German sub-authority of the Federal Police

Bundespolizeidirektion 11 or BPOLD 11 (Federal Police Directorate 11) is the unified command of the units with special tasks of the German Federal Police.

==History==
Following the September 11 attacks in 2001 the then Federal Border Guard of Germany developed its first plans for a Special Forces Directorate which was further developed after the 2004 Madrid train bombings and the 7 July 2005 London bombings. Following further terrorist attacks in central Europe, including Germany, the establishment of the Federal Police Directorate 11 was decided amongst other measures which were aimed on strengthening the German Police forces.

Personnel was drawn from various agencies in Germany tasked with policing or intelligence tasks, such as the Federal Criminal Police Office, or the Federal Office for the Protection of the Constitution.

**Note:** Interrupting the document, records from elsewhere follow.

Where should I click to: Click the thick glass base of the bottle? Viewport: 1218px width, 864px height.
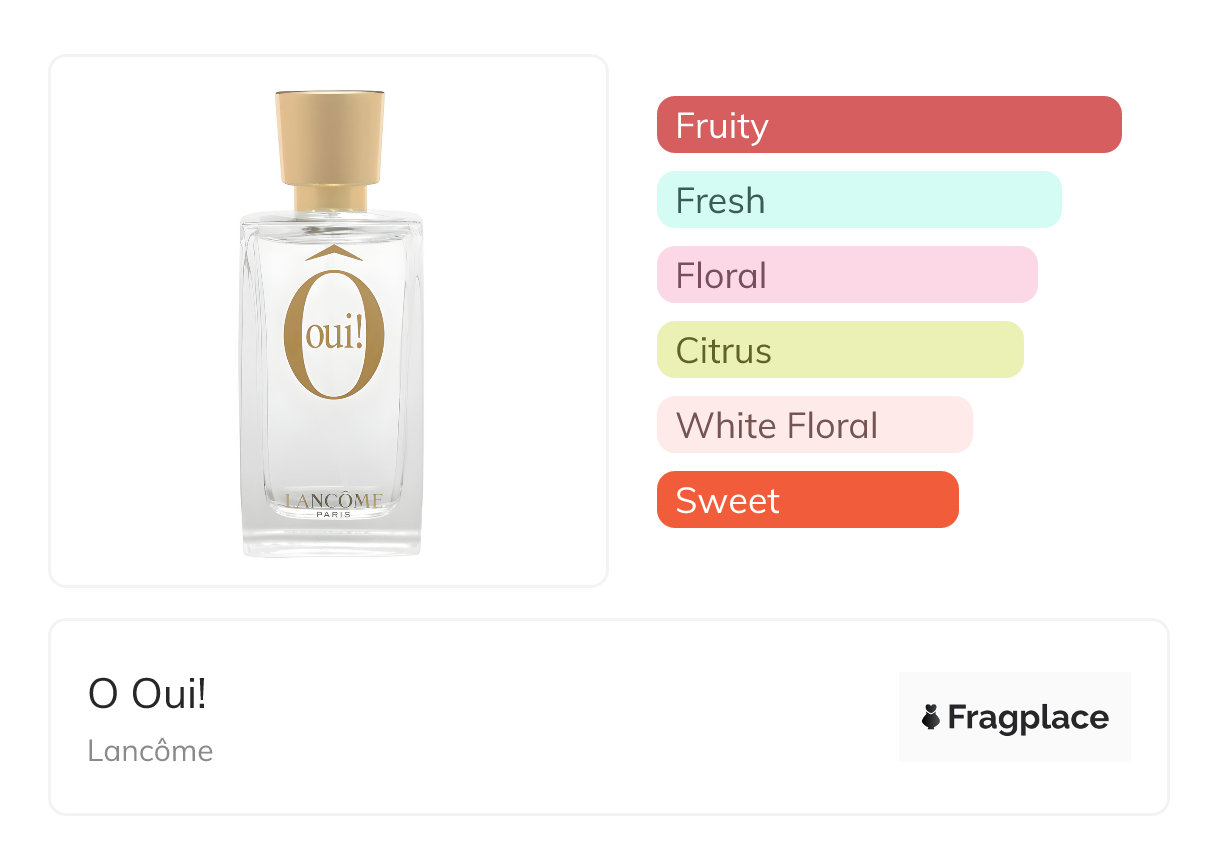(332, 540)
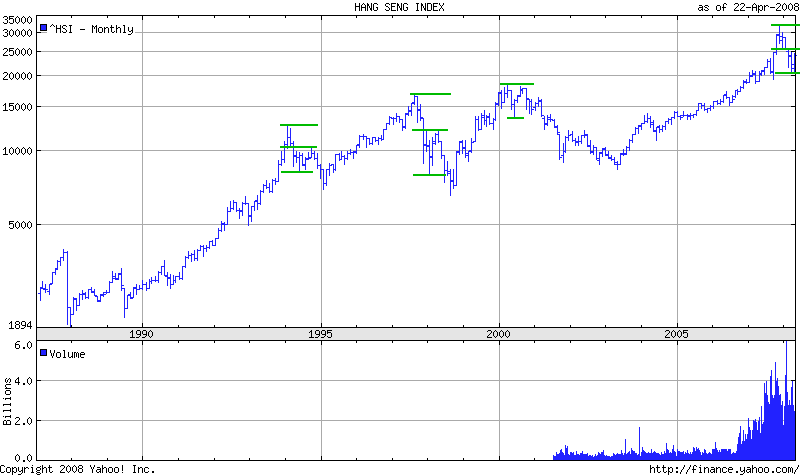Click the topmost green line above the 1997 peak
This screenshot has height=475, width=800.
coord(430,94)
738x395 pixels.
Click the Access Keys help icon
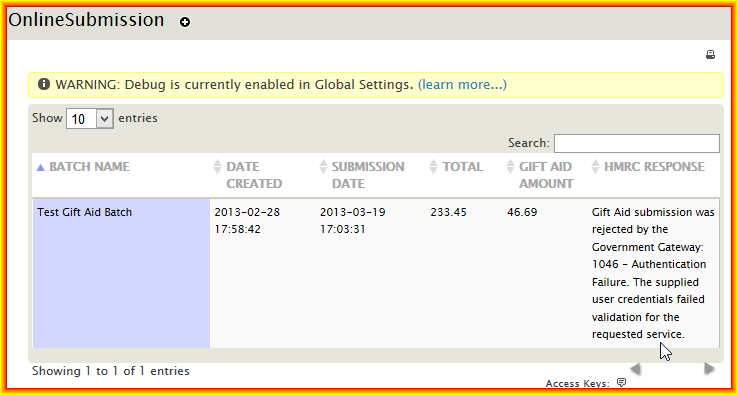click(x=621, y=382)
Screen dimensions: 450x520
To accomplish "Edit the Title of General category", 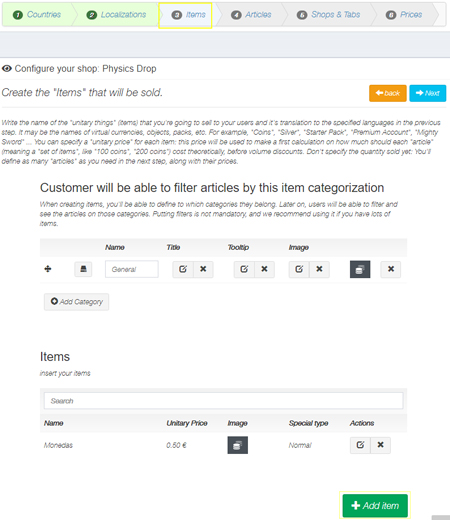I will 183,269.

==Organization and tasks==
The Directorate 11 was established on August 1, 2017 in order to improve the coordination among all specialised units of the Federal Police. This encompasses all units who are tasked with dealing with terrorist threats, organised crime and complex large scale attacks.

- GSG9
- Federal Police Air Service
- PSA BPOL
- Special Protection Tasks Aviation (sky marshals)
- Federal Police Operation and Investigation Support

The German police's centers for research and development in the field of explosive ordnance disposal and IED disposal and the use of unmanned aerial vehicles are also subordinate to the Directorate 11.

The Directorate 11 is headed by Olaf Lindner, former commander of the GSG9.

==Notable operations==
- Support of FRONTEX's border guard operations between Spain and Morocco, Greece and Turkey.